• **What the exercise asks**
Reproduce the records word for word, leaving out any pictures they hold.

Stored data entries:
++++++++
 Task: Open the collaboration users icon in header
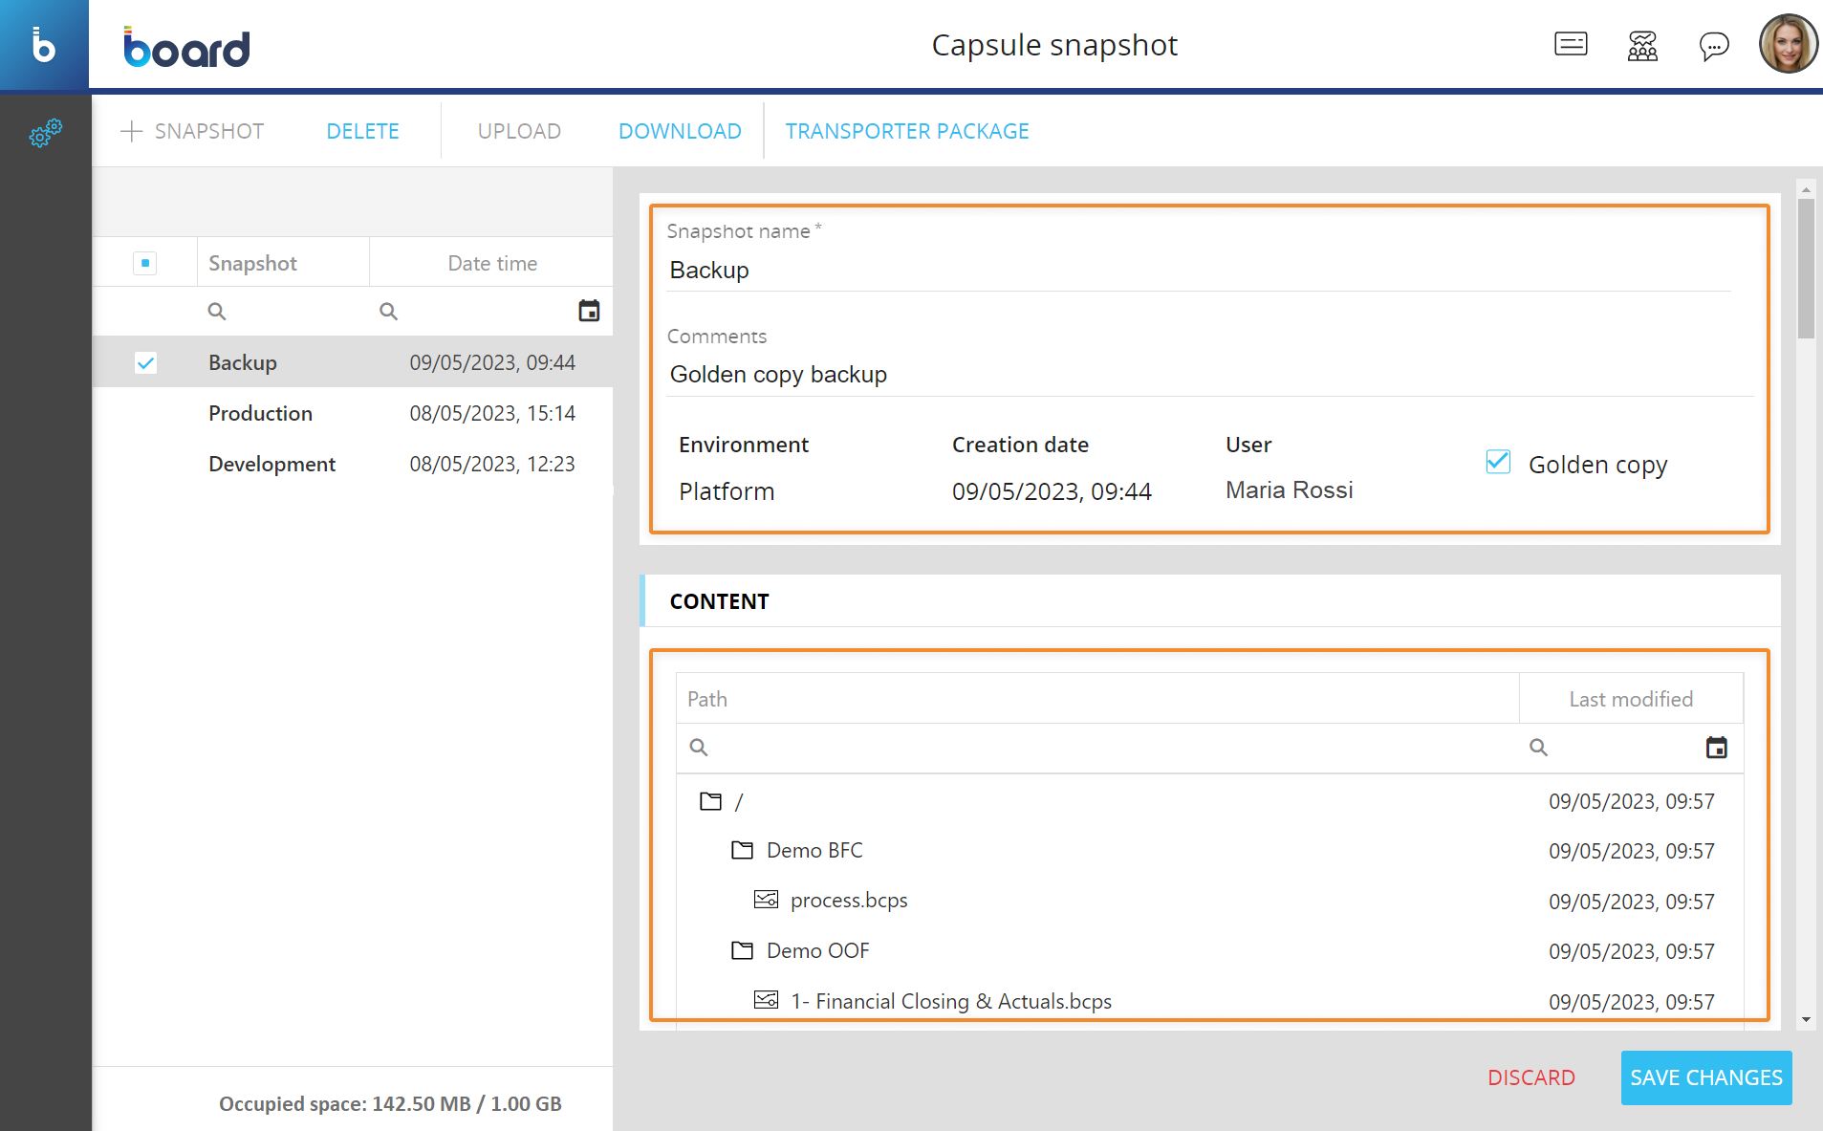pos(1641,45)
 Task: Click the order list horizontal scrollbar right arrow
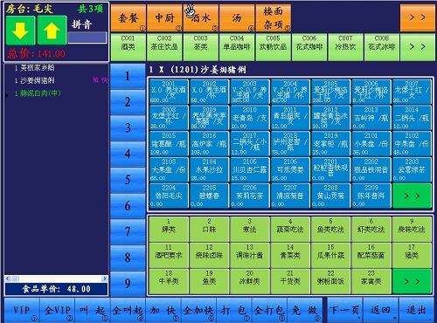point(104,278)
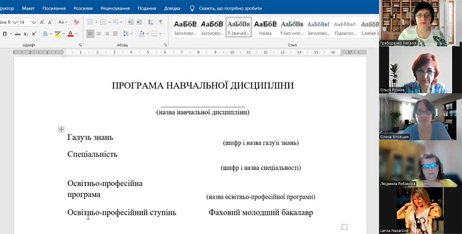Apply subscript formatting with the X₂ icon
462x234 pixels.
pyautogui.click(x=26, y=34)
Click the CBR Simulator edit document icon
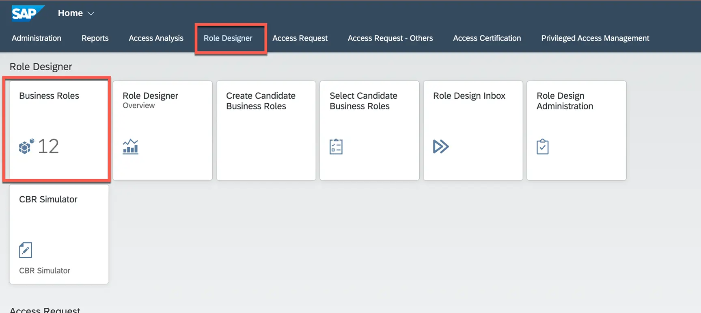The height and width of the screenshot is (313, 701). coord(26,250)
++++++++
• **Solution below**
 Task: Open the collaboration users icon in header
pos(1641,45)
 Task: Click the order list horizontal scrollbar right arrow
point(104,278)
Apply subscript formatting with the X₂ icon
462x234 pixels.
pyautogui.click(x=26, y=34)
Click the CBR Simulator edit document icon
The height and width of the screenshot is (313, 701). coord(26,250)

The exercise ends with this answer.